[Stored records]
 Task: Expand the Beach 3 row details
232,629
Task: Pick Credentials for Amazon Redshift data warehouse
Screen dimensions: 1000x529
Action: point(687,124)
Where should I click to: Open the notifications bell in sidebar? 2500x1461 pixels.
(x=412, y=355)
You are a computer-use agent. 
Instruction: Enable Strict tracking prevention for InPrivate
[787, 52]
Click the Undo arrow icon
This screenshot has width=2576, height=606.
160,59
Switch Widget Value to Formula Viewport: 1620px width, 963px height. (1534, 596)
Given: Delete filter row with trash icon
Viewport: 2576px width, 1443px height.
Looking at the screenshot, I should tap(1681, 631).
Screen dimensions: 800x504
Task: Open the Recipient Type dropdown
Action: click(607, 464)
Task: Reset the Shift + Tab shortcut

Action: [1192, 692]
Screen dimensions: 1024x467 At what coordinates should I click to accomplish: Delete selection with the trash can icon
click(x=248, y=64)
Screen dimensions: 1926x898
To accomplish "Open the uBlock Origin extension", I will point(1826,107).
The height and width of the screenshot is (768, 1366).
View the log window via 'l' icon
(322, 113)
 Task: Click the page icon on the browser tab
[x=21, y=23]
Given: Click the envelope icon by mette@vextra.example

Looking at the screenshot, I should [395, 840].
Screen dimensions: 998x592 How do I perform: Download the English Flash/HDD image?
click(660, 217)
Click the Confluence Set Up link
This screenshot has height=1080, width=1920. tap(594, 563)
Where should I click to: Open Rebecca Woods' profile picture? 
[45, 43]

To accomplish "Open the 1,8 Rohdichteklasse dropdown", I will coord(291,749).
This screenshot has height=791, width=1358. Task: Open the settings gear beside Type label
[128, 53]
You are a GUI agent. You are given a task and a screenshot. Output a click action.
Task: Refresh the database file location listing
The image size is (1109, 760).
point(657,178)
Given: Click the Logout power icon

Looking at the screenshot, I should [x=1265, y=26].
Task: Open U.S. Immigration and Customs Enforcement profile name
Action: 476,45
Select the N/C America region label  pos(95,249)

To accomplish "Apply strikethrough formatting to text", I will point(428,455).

* JOB *
Copy every line of the Stored records, starting at the first line and ending at the line that contains "(x=412, y=355)", and leave all other text unchanged. Multiply each coordinate in the answers by 2.55 and round it to a whole number, rounding halves up.

* TASK RESULT *
 Task: Expand the Beach 3 row details
592,1604
Task: Pick Credentials for Amazon Redshift data warehouse
Screen dimensions: 1000x529
Action: point(1752,316)
Where should I click to: Open the notifications bell in sidebar? 2500x1461 pixels.
(x=1051, y=905)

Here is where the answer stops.